# brand new Richard Sachs Signature road bike



## Bob Ross (Apr 18, 2006)

So this just arrived:










Have only done a ~5 mile shakedown ride on it, looking forward to doing a decent long ride over the weekend. But so far I'm thrilled!



[edit: updated w/ new picture link because PhotoBucket sucks.]


----------



## Oxtox (Aug 16, 2006)

looks good, interesting color.

not red, white, black...


----------



## Opus51569 (Jul 21, 2009)

Oxtox said:


> looks good, interesting color.
> 
> not red, white, black...


kinda looks like all three mixed together, actually...


----------



## acckids (Jan 2, 2003)

Take a picture in natural light.


----------



## Bob Ross (Apr 18, 2006)

acckids said:


> Take a picture in natural light.


LOL! Yeah, everything in that hallway winds up looking like death warmed over.


----------



## Bob Ross (Apr 18, 2006)

Picture in natural light, as per request:


----------



## acckids (Jan 2, 2003)

Much better. I never knew what the big deal was about Sachs but then I saw one in person at the Indy handbuilt show. The proportions were right. The detail was great. It was my favorite of the entire show even though there was a lot of great builders.


----------



## stanseven (Nov 9, 2011)

Curious. How long was your wait?


----------



## Bob Ross (Apr 18, 2006)

stanseven said:


> Curious. How long was your wait?


http://forums.roadbikereview.com/bikes-frames-forks/way-yay-ting-harrrrrrrr-dest-part-115520.html


----------



## acckids (Jan 2, 2003)

Sachs was only off 2.5 years on the estimated time of delivery. Talk about patience. Maybe I should put down a deposit for my kids so they can enjoy it for a lifetime. 

Like fine wine. Enjoy.


----------



## orbeamike (Nov 20, 2004)

The color looks similar to mine "Rose Gold". Only 41 years apart, enjoy your new Sachs!


----------



## rgordin (Oct 22, 2010)

Congratulations on your Sachs, though I do not think your "sunlight" photo does it justice. In any event, the ride is the reward.

Orbeamike: Love your classic. Was it repainted?


----------



## Bob Ross (Apr 18, 2006)

rgordin said:


> I do not think your "sunlight" photo does it justice.


I'm starting to think my iPhone camera doesn't do _anything_ justice!

Here's a couple more, just in case I'm wrong about that:


----------

Dataset rows
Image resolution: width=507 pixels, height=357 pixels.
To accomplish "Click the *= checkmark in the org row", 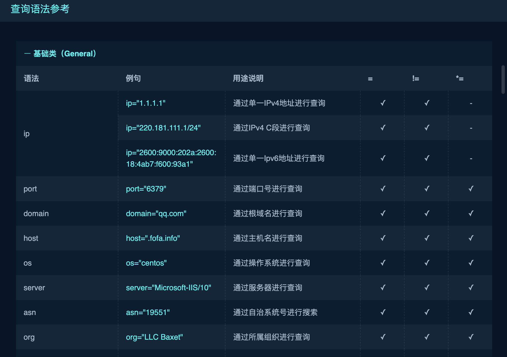I will point(471,337).
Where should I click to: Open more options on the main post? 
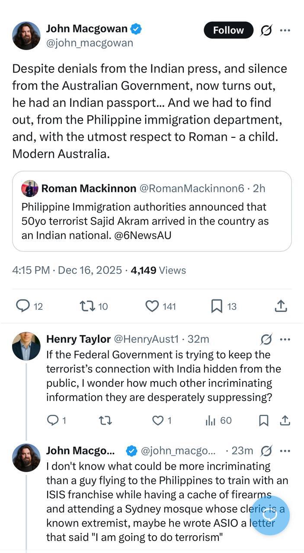point(285,30)
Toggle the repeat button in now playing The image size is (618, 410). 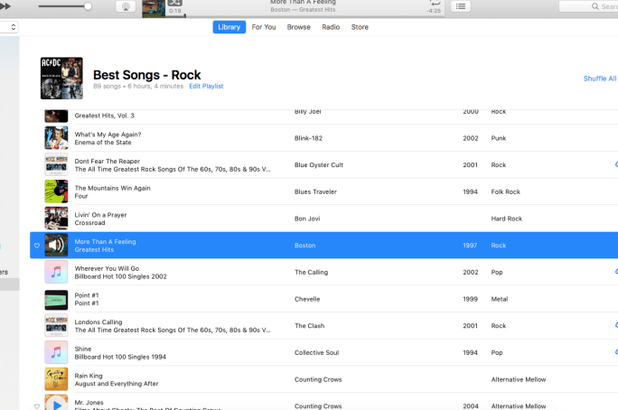pyautogui.click(x=436, y=3)
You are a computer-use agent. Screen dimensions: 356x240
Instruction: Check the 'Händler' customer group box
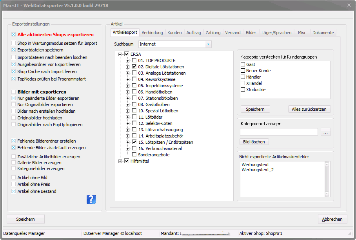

■ **What is asked**:
1 - Answer these questions about the bike forum thread:
(a) How long was the shakedown ride done on the new bike?
(b) At which show did acckids first see a Sachs in person?
(c) What name does orbeamike give the color of his own bike?
2 - In the records, please swap "customer group" for "user group" in the stretch from the line containing "You are a computer-use" through the end of the records, and give back only those lines with the pictures left out.

■ **Worked answers**:
1 -
(a) About 5 miles.
(b) The Indy handbuilt show.
(c) "Rose Gold".

2 -
You are a computer-use agent. Screen dimensions: 356x240
Instruction: Check the 'Händler' user group box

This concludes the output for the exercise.